Stored entries:
------

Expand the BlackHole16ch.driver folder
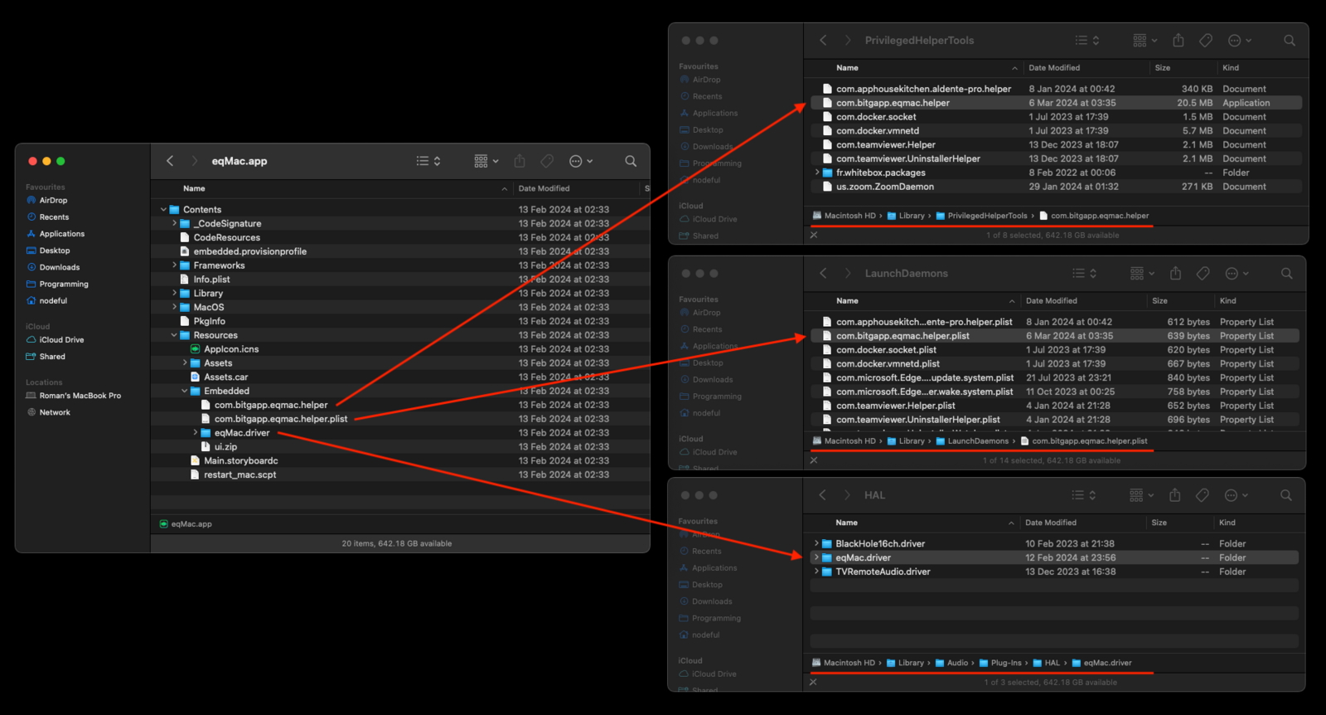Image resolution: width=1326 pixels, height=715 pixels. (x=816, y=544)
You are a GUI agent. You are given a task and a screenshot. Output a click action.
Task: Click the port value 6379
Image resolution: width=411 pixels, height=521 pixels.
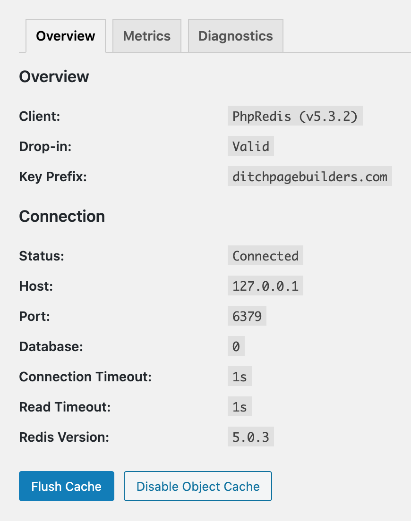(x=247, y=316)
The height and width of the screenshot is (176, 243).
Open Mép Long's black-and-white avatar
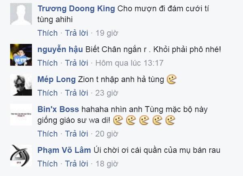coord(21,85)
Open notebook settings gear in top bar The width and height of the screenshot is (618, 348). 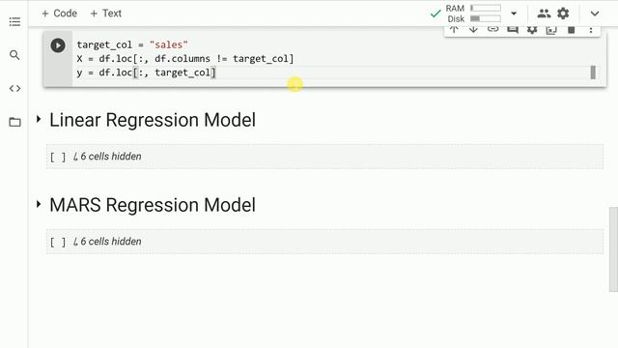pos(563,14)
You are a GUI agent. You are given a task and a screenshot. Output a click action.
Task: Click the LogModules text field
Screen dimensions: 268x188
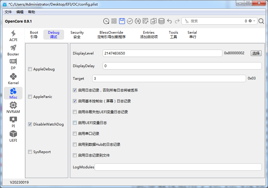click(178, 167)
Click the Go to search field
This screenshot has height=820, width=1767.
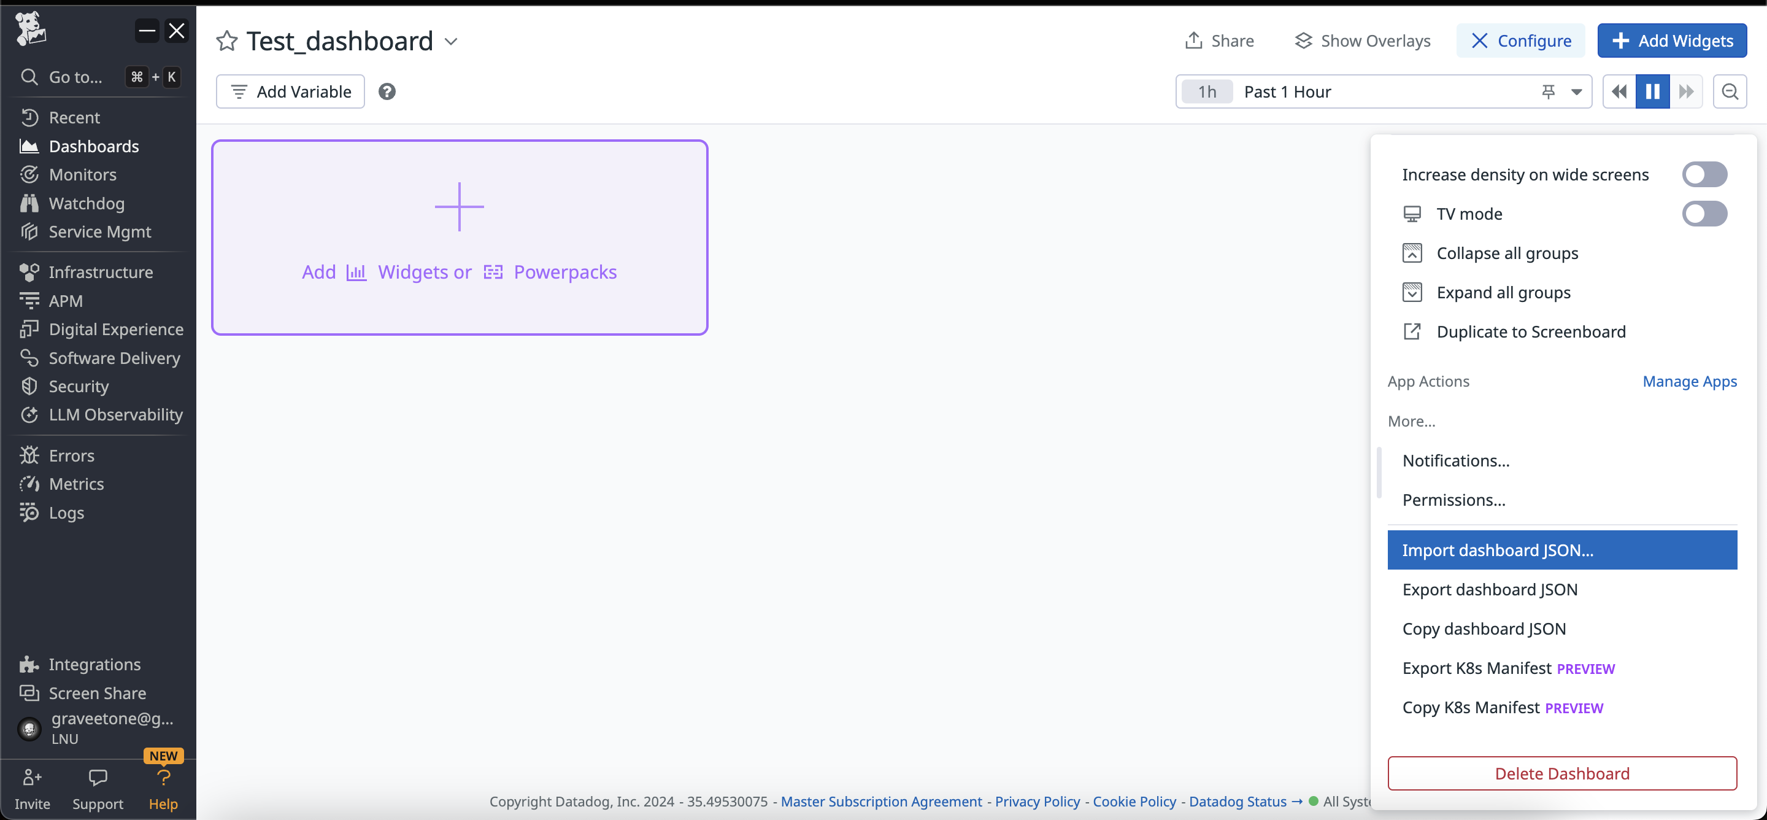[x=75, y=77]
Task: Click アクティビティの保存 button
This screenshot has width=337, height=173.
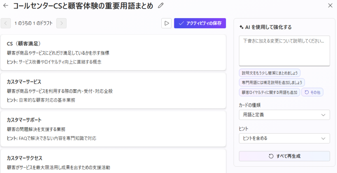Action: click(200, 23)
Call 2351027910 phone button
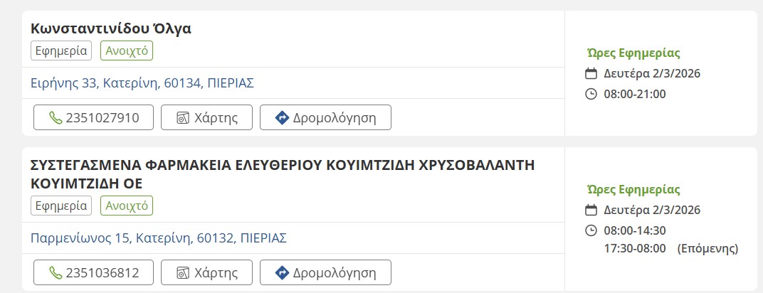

------

WHAT YOU NEED TO DO: Rewrite the stretch from the line containing "Click the Go to search field" through the last line, changing "screenshot" to "capture" and keeping everything else the same. Leave the pictures out of your answer.

SOLVED PROBLEM:
Click the Go to search field
This capture has height=820, width=1767.
[x=75, y=77]
Task: Click アクティビティの保存 button
This capture has width=337, height=173.
Action: click(200, 23)
Call 2351027910 phone button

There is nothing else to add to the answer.